SQL Subquery

SQL Subquery or SQL Inner Query or SQL Nested Query all mean the same thing and what it means is that there is a query with in a query.

SQL Subquery can be used with the following SQL statements:

SELECT, INSERT, UPDATE and DELETE.

Also, SQL Subqueries can be executed:

  • As a column in the main SQL query
  • As a filter in the WHERE condition of the main SQL query or in other SQL Subqueries
  • With the HAVING Clause in the main SQL Query or in other SQL Subqueries
  • As a data-source in the main SQL Statement in the FROM clause

Mostly, SQL Subquery is used when we know how to search for a data but do not know the exact value for data.

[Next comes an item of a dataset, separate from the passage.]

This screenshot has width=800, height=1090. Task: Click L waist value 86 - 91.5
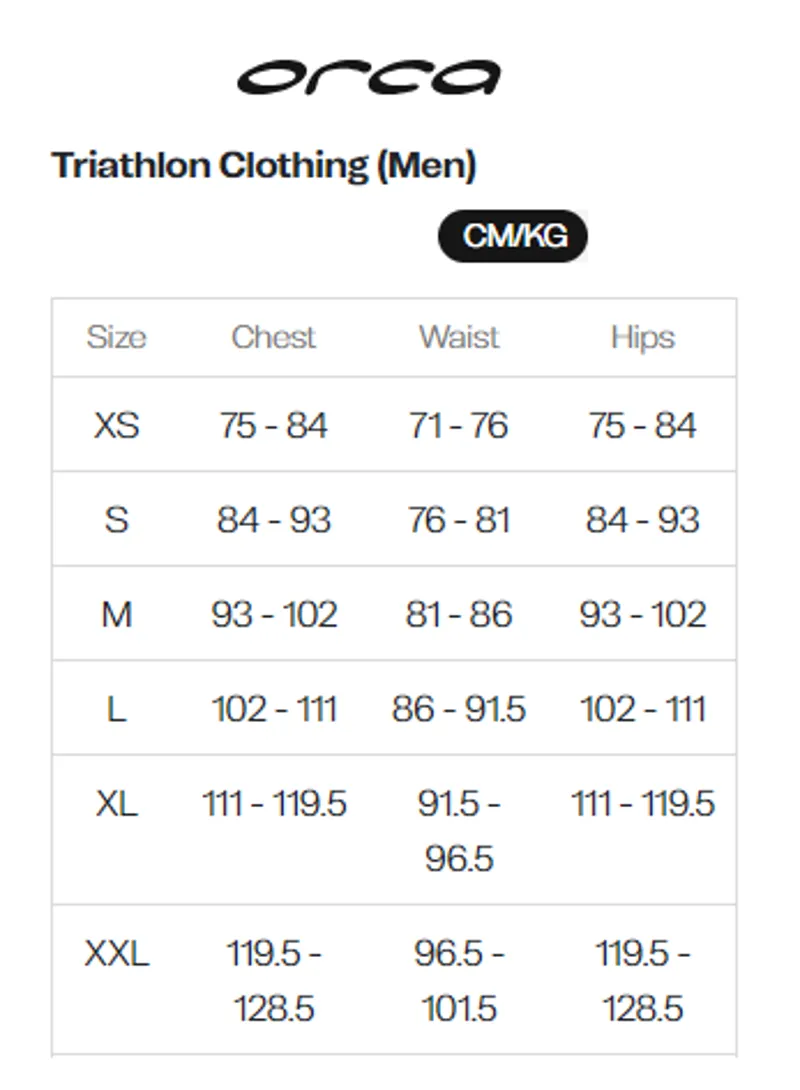(459, 708)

Well, this will become clear in the following examples of SQL subqueries.


Examples of SQL Subquery are:

For all the examples below let’s assume that we have a table named ‘employee’ and ‘department’ in the database as shown below respectively:

Employee_ID Employee_Name Salary Department_ID Commission
101 Emp A 10000 1000
102 Emp B 20000 2000 20
103 Emp C 28000 2000 20
104 Emp D 30000 3000  5
105 Emp E 32000 1000 10
106 Emp F 32000 1000 5
108 Emp H 12000 3000
Department_ID Department_Name
1000 Sales
2000 IT
3000 Support

Example 1: Using SQL Subquery in WHERE Clause of SQL SELECT Statement

Suppose we wish to view the details of employees working in the ‘Sales’ department, but we don’t know the ‘department_id’ of the sales department

We can achieve the same

SELECT * FROM
Employee
WHERE
Department_id = (Select department_id
FROM department
Where department_name =’Sales’);

The output of the above query will be:

Employee_ID Employee_Name Salary Department_Id Commission
101 Emp A 10000 1000
105 Emp E 32000 1000 10
106 Emp F 20000 1000 5

 

Here we can see that by using a SQL Subquery we have supplied the department_id parameter to the WHERE clause of the main SQL SELECT Statement.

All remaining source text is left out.